Passage to read —
»»

A common excuse top public servants make for their fatal mistakes is: “I was never briefed.” The trend has been junior officers get sacrificed when sins of omission and commission come to bear on their bosses. We’ve seen this in many grand rip-offs, where top guns who should take responsibility wash their hands off, proclaim innocence and ‘catwalk’ into being State witnesses.   

But for Prisons boss Wycliffe Ogallo on Wednesday, his fall was instant. President Uhuru Kenyatta kissed him goodbye. In the wake of the Kamiti Prison break where three terror convicts escaped, the man in charge had to go.  

The prison’s purge got Kenyans talking. Uhuru had acted like a bolt of lightning. His action was the opposite of October 2016 when he seemed helpless and poured out his frustrations at a State House summit. “What do you want me to do,” Uhuru asked Kenyans, exasperated by his futile attempts to tame graft.

A more forceful, ruthless and hands-on approach by the President would have been a game-changer in the last nine years of Jubilee.

The swiftness in the Kamiti saga is what we should have been in past scams, including the heist at NYS, the National Cereals and Produce Board, Kenya Power, Kenya Railways and NHIF. In these and many others, nothing really earth-shaking – other than court processes – was seen. Sadly, time has no rewind button and Jubilee risks being remembered more in ignominy. 

There are principles and ethos public officials must espouse. It goes beyond who appointed them and how well-connected. A powerful driver for high public sector performance is the appreciation by managers of public institutions that the buck stops with them. Let’s not reinvent the wheel.  

Personal responsibility is key in public service. It’s what we lack. In some democracies, an Energy minister would resign over a power blackout. In the UK, Health secretary Matt Hancock quit after breaching Covid rules by kissing a colleague. To date, Kenyans have a high regard for John Michuki whose efficiency in the Transport docket was unmatched. At the moment, matatu industry is in the grip of cartels. You would think we are a failed State.

A degree of ruthlessness is required to guard public interest. Let Uhuru go for practical actions based on circumstances. Philosophers call it ruthless pragmatism. In his book ‘The State in Africa: The Politics of the Belly’, author Jean Francois Bayart captures it. What ails us is the thinking that doing right isn’t right unless there are direct benefits. After Ogallo, let more heads roll.

««

Questions to answer —
**a)** Please decide whether each statement agrees with the commentary on the Kamiti Prison break, answering yes or no and quoting the deciding words: (i) Three terror convicts escaped in the Kamiti Prison break. (ii) Matt Hancock was the UK Energy minister. (iii) Uhuru voiced his frustrations at a State House summit in October 2016.
**b)** According to the commentary on the Kamiti Prison break, who wrote the book 'The State in Africa: The Politics of the Belly'?

Extracted data —

»»

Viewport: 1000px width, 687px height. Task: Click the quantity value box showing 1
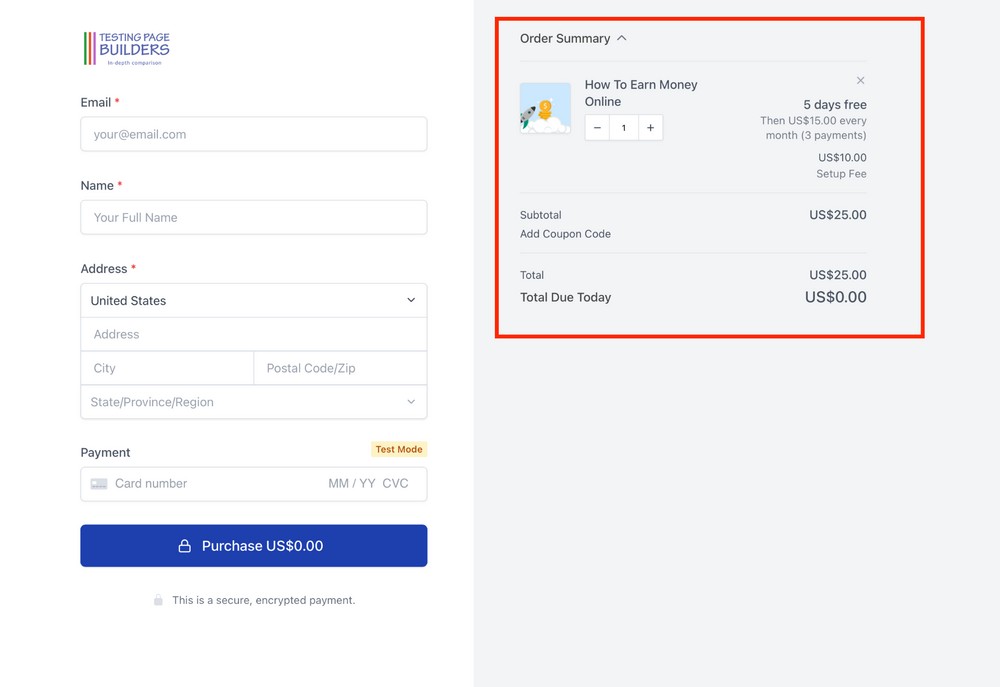coord(623,127)
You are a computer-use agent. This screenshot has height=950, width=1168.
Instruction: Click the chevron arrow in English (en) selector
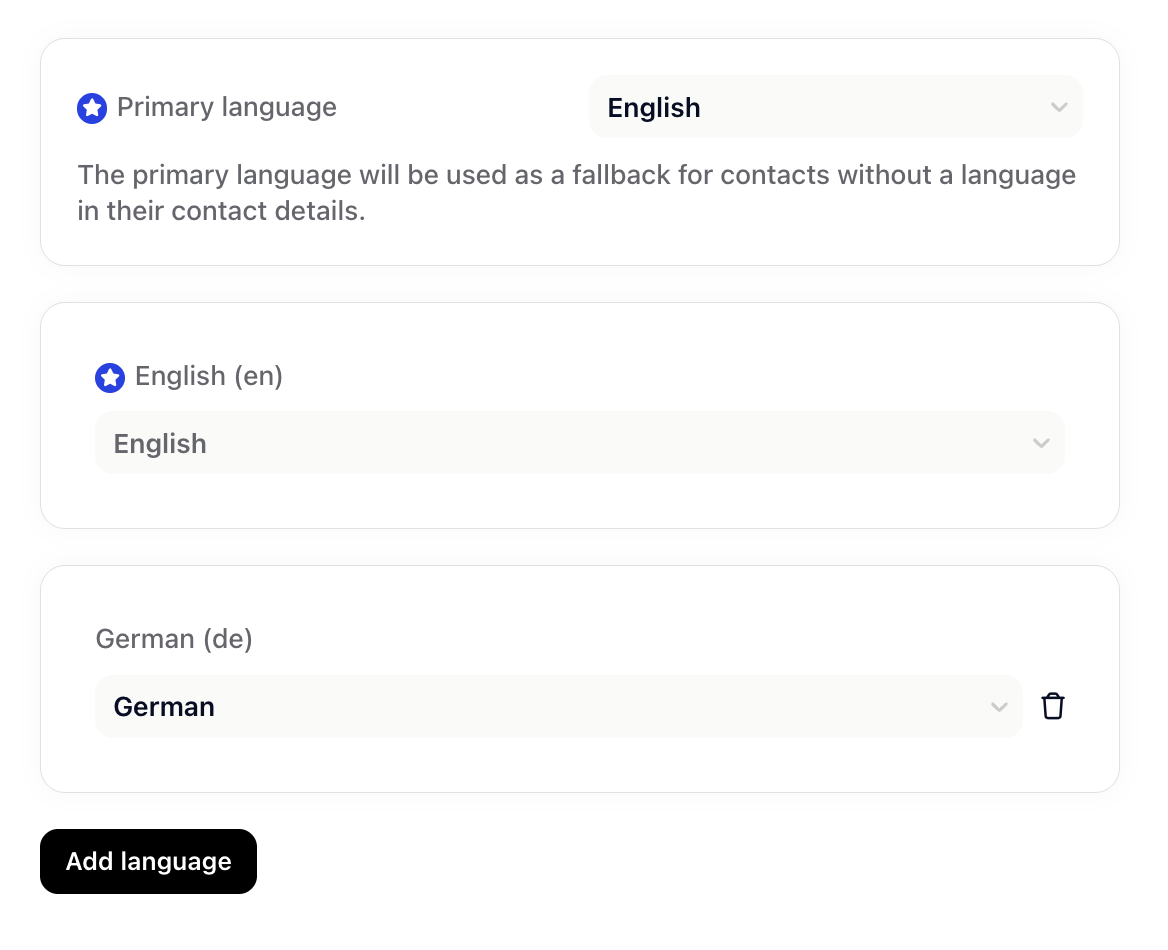1041,443
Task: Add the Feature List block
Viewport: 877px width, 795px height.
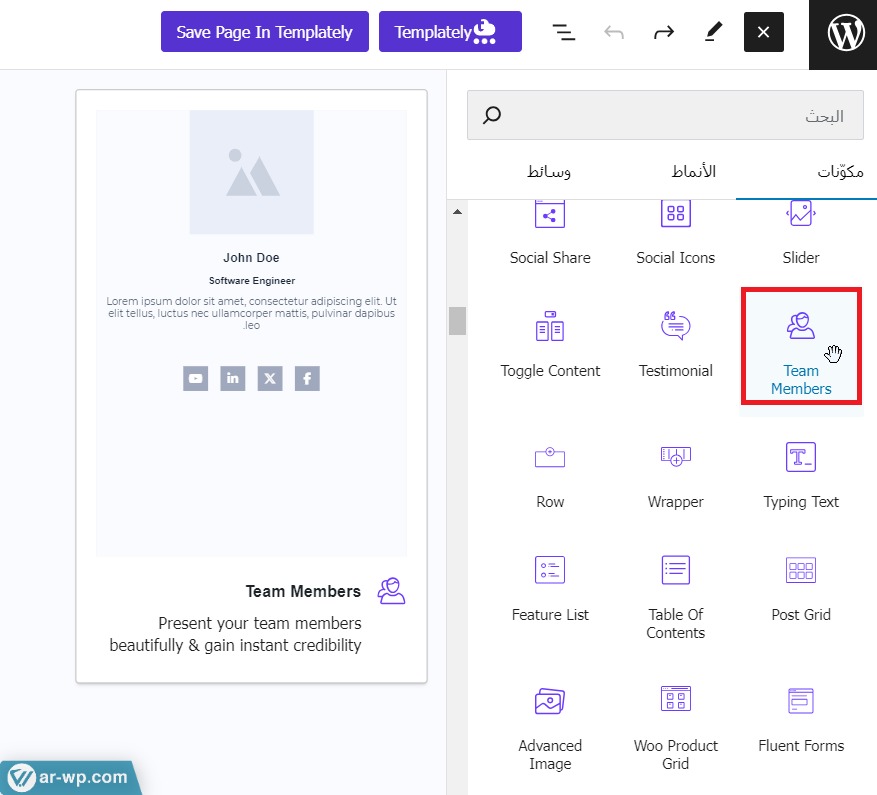Action: click(x=550, y=589)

««

Answers per task —
**a)**
(i) Yes: "In the wake of the Kamiti Prison break where three terror convicts escaped"
(ii) No: "In the UK, Health secretary Matt Hancock quit after breaching Covid rules by kissing a colleague."
(iii) Yes: "His action was the opposite of October 2016 when he seemed helpless and poured out his frustrations at a State House summit."

**b)** Jean Francois Bayart